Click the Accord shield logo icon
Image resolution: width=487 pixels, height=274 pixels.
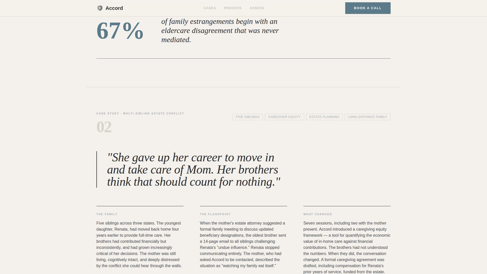pos(100,8)
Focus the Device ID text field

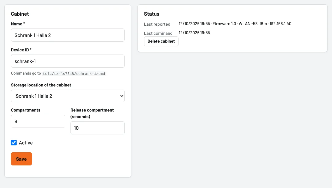[x=68, y=61]
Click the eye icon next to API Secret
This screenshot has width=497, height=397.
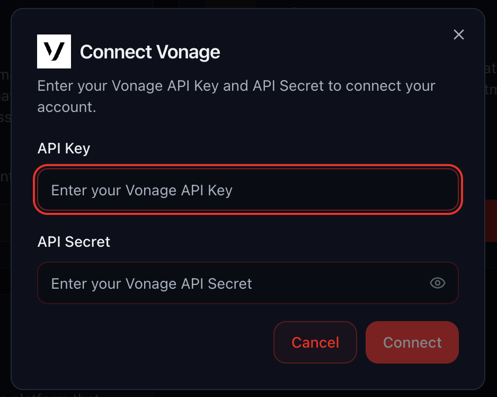[x=437, y=283]
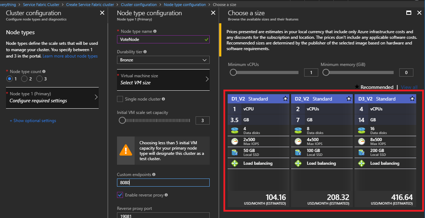Navigate to Service Fabric Cluster breadcrumb

[41, 5]
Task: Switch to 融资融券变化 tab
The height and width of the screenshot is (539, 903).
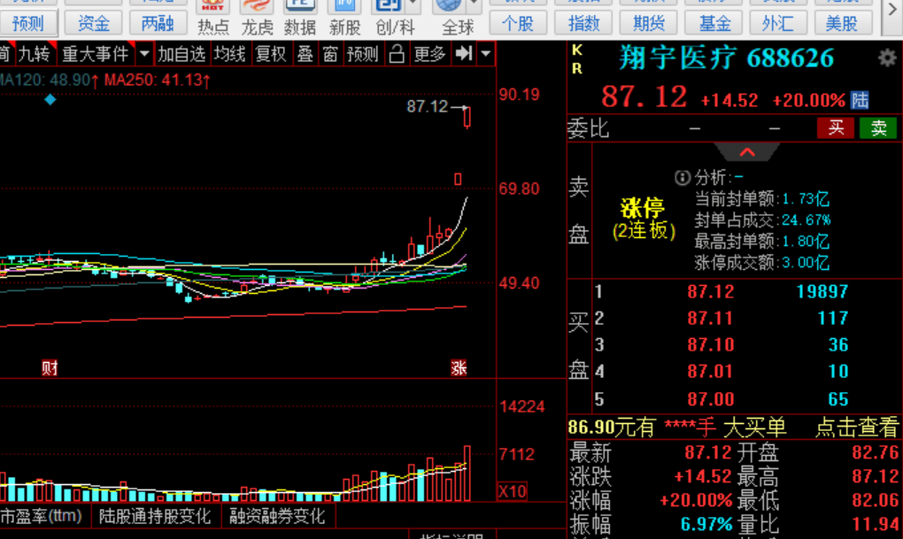Action: pyautogui.click(x=277, y=515)
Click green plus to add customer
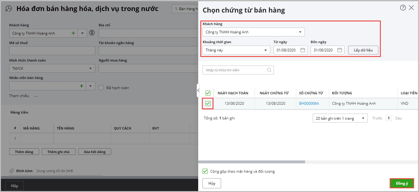Image resolution: width=419 pixels, height=192 pixels. click(73, 33)
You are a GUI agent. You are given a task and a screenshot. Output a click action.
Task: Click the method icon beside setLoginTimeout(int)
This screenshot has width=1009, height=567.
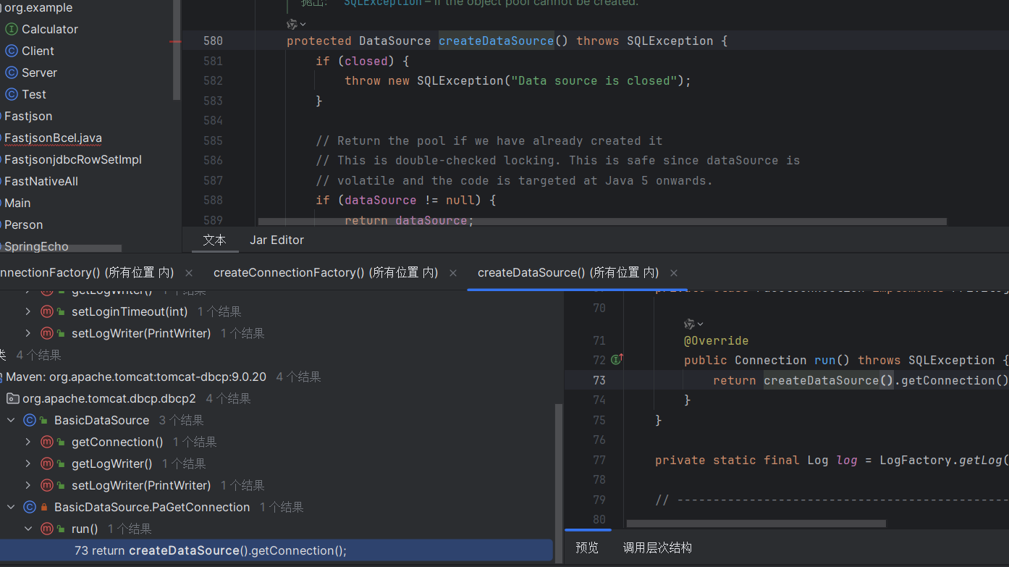click(47, 311)
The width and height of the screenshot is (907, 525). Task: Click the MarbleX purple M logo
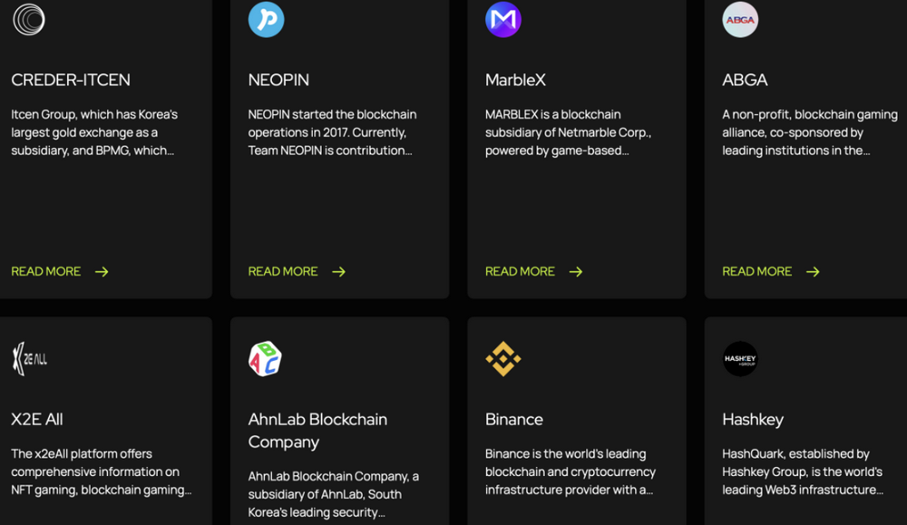[x=503, y=19]
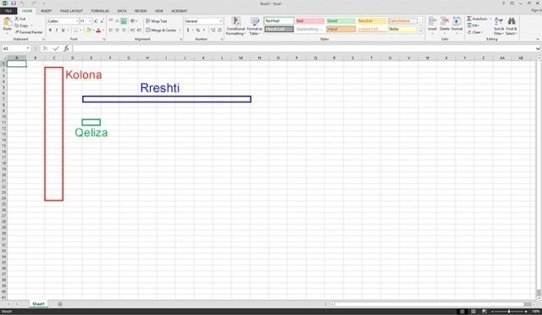Switch to the INSERT ribbon tab
Image resolution: width=542 pixels, height=315 pixels.
pyautogui.click(x=47, y=11)
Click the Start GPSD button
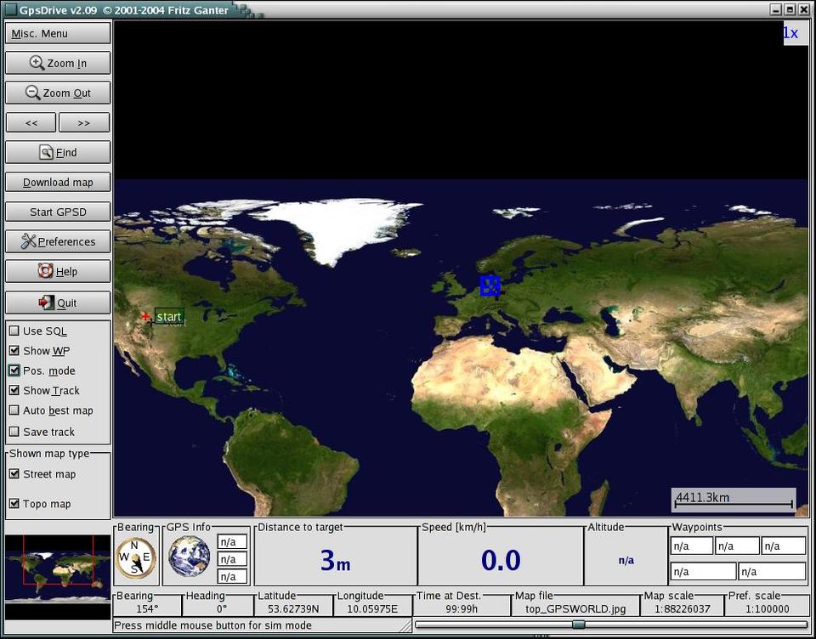This screenshot has width=816, height=639. [58, 212]
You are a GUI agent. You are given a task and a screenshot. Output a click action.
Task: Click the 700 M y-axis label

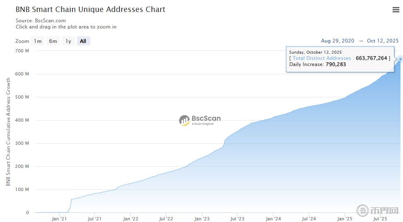(x=22, y=51)
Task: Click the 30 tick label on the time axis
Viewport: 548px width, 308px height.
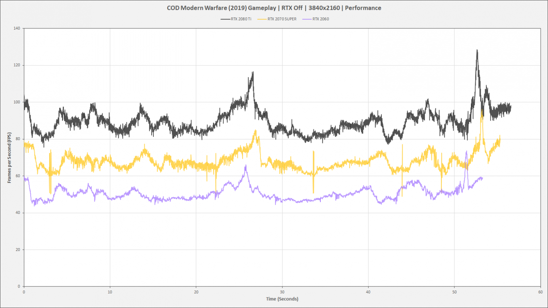Action: (x=282, y=292)
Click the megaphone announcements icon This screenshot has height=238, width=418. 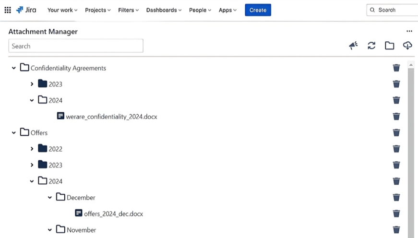pyautogui.click(x=353, y=46)
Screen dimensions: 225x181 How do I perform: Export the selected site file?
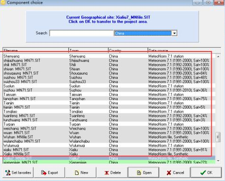(50, 172)
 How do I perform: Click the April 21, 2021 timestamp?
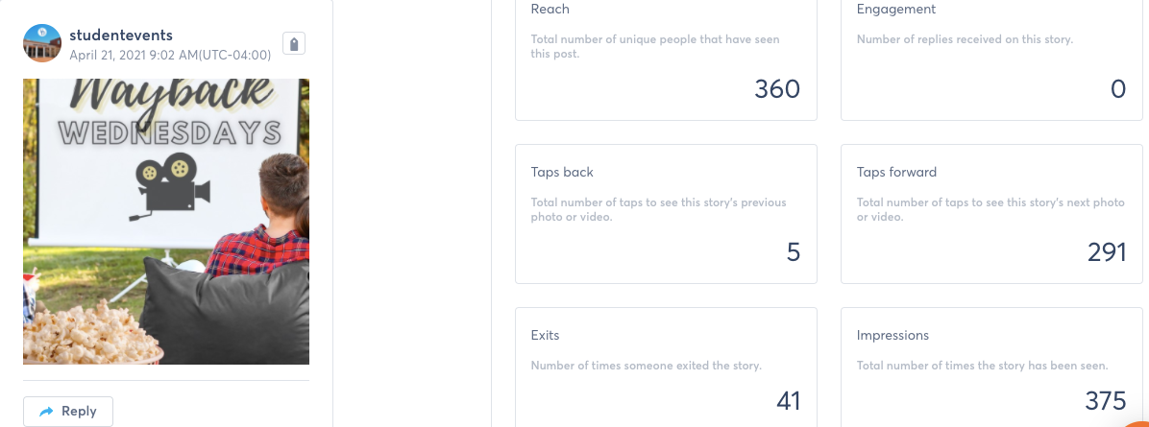click(x=170, y=55)
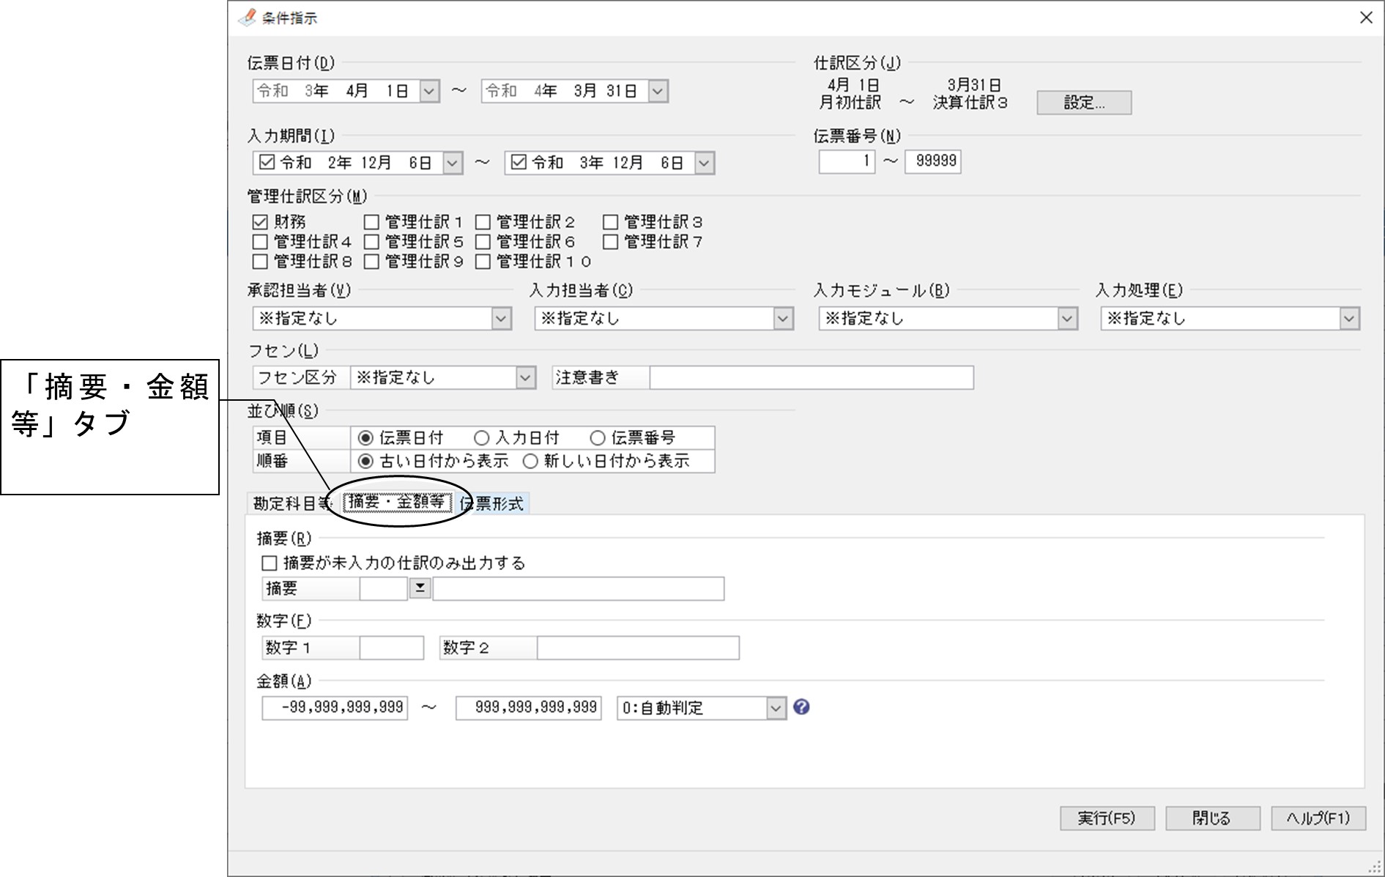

— YOUR TASK —
Starting at the line that holds "Screen dimensions: 225x181" and stopping at the last line of the listing above, write out each line exactly as it appears, and omit the pictures.

— COMPLETED EXERCISE —
Screen dimensions: 225x181 How do I perform: Export the selected site file?
(50, 172)
 How do I perform: Click the April 21, 2021 timestamp?
click(x=170, y=55)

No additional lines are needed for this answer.